R calculates that \(n=4.65\) (rounded up to 5) samples per population should be taken. However, I don’t believe that this value is correct because I don’t think I correctly solved for the difference in means to use in the power.anova.test.

Problem 3.45

Refer to Problem 3.44.

Part (a)

How would your answer change if a reasonable estimate of the experimental error variance were \(\sigma^2=36\)?

mu1 <- 50
mu2 <- 60
mu3 <- 50
mu4 <- 60
k3.44 <- 4
var3.44 <- 36
alpha3.44 <- 0.05
power3.44 <- 0.9
diffmeans3.44=abs((mu1-mu2)+(mu3-mu4))/k3.44
pwr.anova.test(k=k3.44,n=NULL,f=sqrt((diffmeans3.44)^2/var3.44),sig.level=alpha3.44,power=power3.44)
## 
##      Balanced one-way analysis of variance power calculation 
## 
##               k = 4
##               n = 6.180857
##               f = 0.8333333
##       sig.level = 0.05
##           power = 0.9
## 
## NOTE: n is number in each group

R calculates R calculates that \(n=6.18\) (rounded up to 7) samples per population should be taken. However, I don’t believe that this value is correct because, as before, I don’t think I correctly solved for the difference in means to use in the power.anova.test.

Part (b)

How would your answer change if a reasonable estimate of the experimental error variance were \(\sigma^2=49\)?

mu1 <- 50
mu2 <- 60
mu3 <- 50
mu4 <- 60
k3.44 <- 4
var3.44 <- 49
alpha3.44 <- 0.05
power3.44 <- 0.9
diffmeans3.44=abs((mu1-mu2)+(mu3-mu4))/k3.44
pwr.anova.test(k=k3.44,n=NULL,f=sqrt((diffmeans3.44)^2/var3.44),sig.level=alpha3.44,power=power3.44)
## 
##      Balanced one-way analysis of variance power calculation 
## 
##               k = 4
##               n = 7.998751
##               f = 0.7142857
##       sig.level = 0.05
##           power = 0.9
## 
## NOTE: n is number in each group

R calculates R calculates that \(n=8\) samples per population should be taken. However, I don’t believe that this value is correct because, as before, I don’t think I correctly solved for the difference in means to use in the power.anova.test.

Part (c)

Can you draw any conclusions about the sensitivity of your answer in this particular situation about how your estimate of \(\sigma\) affects the decision about sample size?

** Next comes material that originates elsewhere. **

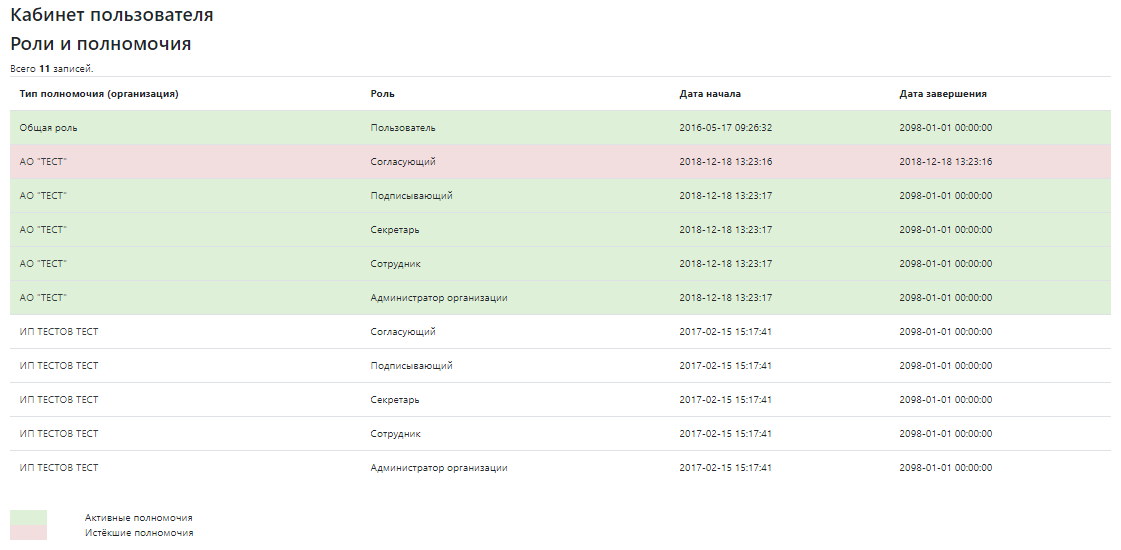This screenshot has width=1121, height=550.
Task: Click the end date 2018-12-18 13:23:16
Action: (945, 162)
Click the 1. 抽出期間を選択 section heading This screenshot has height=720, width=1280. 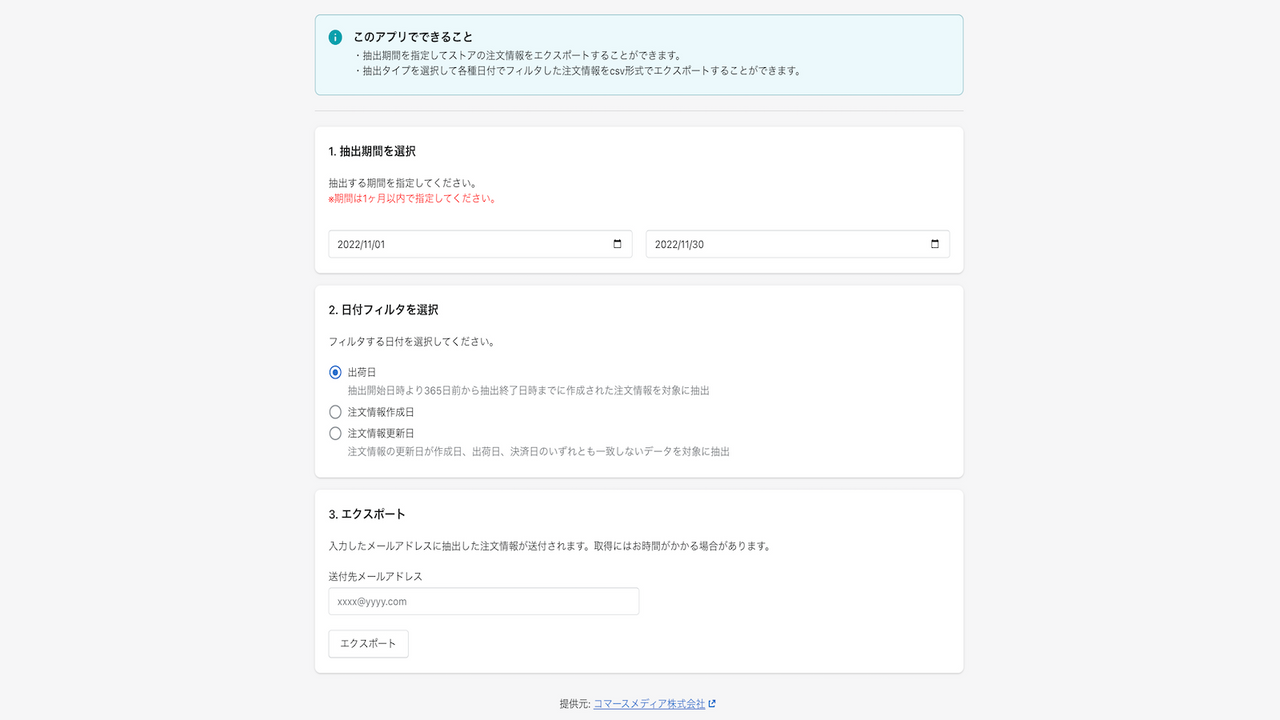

Answer: Yes. As \(\sigma\) increases, the sample size needed per population also increases.

Part (d)

Can you make any recommendations about how we should use this general approach to choosing \(n\) in practice?

Answer: Yes. This general approach should only be used when the variance is known or can be reasonably estimated. As seen previously, when the variance changes, the required sample size also changes.